Table 1. List of sources and data providers and characteristics of the main datasets.
| Data provider | Data type | Species | Year(s) | Site(s) | Reference | Contact |
|---|---|---|---|---|---|---|
| Dr Mathieu Cusson (UQAC) | Coverage % | All | 2010-2013 | North Shore, Sainte-Flavie | Mathieu Cusson | |
| Dr Ladd Johnson (ULaval) | Biomass | Laminariales | 2012-2013 | Mingan Islands | Thew Suskiewicz | |
| AMIK | Density, biomass | Fucales | 2011-2012 | North Shore | Report | Soazig Le Breton |
| Louise Gendron (MAPAQ) | Density, biomass | Laminariales | 1981 | Chaleurs Bay | Report | Louise Gendron |
| André Cardinal | Presence | All | 1960-1971 | St. Lawrence Estuary and Gulf | Reports and published artices | Anissa Merzouk |
| Marcelle Gauvreau | Presence | All | 1934-1939 | St. Lawrence Estuary and Gulf | Thesis and report | Anissa Merzouk |
| Divers | Presence | Laminariales, Fucales | 2010-2013 | St. Lawrence Estuary and Gulf | Survey | Éric Tamigneaux |
The data obtained from archives or articles published prior to 2000 were entered manually into Excel files while the more recent data were obtained already in this format from each of the suppliers. The data were then standardised and compiled in two large files: a qualitative file in which the species lists were assembled (presence) and a quantitative file compiling all the abundance data (density, biomass, coverage %, etc.) and when available, the associated parameters (substrate, fauna). These data are now disseminated in the Biodiversity application of SLGO, however some of the quantitative data is not available directly in this application but may be accessible by contacting Éric Tamigneaux from Merinov.
Sampling
As for field data collection, for most of the studies consulted, the brown seaweed abundance data were obtained by transect and quadrat sampling (Béland, 2012, Hurd and colleagues, 2014; Côté-Laurin and Tamigneaux, 2016).
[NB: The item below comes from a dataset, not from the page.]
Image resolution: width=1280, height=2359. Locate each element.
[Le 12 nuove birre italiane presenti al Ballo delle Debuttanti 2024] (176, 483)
In the case of mediolittoral-level seaweed beds, measurement was done by operators walking along the tidal flats at low tide; in contrast, for the survey work on brown seaweed beds in the continually submerged infralittoral level, the quadrats were sampled by scuba divers.
Results
For the two major seaweed groups and the 8 species indicated in Table 2 above, the data base contains nearly 3,000 elements and covers an area from Île d’Orléans to Anticosti Island and the Magdalen Islands. Of these, 2,660 elements come from quadrats with quantitative abundance values for several species as well as information on the substrate and community associated with the seaweed population.
An examination of the data base reveals, first of all, that the floristic surveys conducted in the 1930s and 1960s by Marcelle Gauvreau and André Cardinal thoroughly covered Québec’s various coastal zones (north and south shores of the maritime estuary, Middle North Shore, the Gaspé Peninsula and the Magdalen Islands) (Merzouk, 2016). In contrast, there is less information for the 1980s, 1990s and 2000s and there are gaps. Moreover, it was not possible to find data for the shores of Anticosti Island or for the north shore of the Gaspé Peninsula from Matane to Gaspé. In general, except for the thorough surveys conducted by AMIK in the area between Les Escoumins and Sept-Îles in 2012, there is no recent information on seaweed bed extent, composition or biomass. To facilitate surveying in Québec, work is currently underway to test seaweed bed cartography methods using airborne optical sensors or acoustical sounders (see Publications section: Perrot 2015; Grant and colleagues, 2015).
Several of the zones surveyed on the Gaspé Peninsula, on the North Shore and in the Lower St. Lawrence show that the brown seaweed biomasses in those areas compare advantageously to those observed in the maritime provinces and in Europe, and are abundant enough (≥ 2 kg m-2) to support commercial harvest. In the case of knotted wrack, for instance, biomasses of 3.5 to 12 kg m-2 have been reported for the south shore of the St. Lawrence Estuary while biomasses of 1 to 16 kg m-2 have been reported for the north shore of the St. Lawrence Estuary.
In some places, such as at the Mingan Islands, a comparison between recent and historic data shows that kelp bed biomasses and composition have remained stable over time. In contrast, in the Lower St. Lawrence anecdotal information indicates that although rockweed beds are stable, kelp beds are declining or have disappeared at several sites. The data with the highest quality and best spatial coverage are the most recent (post-2010) and they include quantitative data (density and biomass) for Fucales and Laminariales.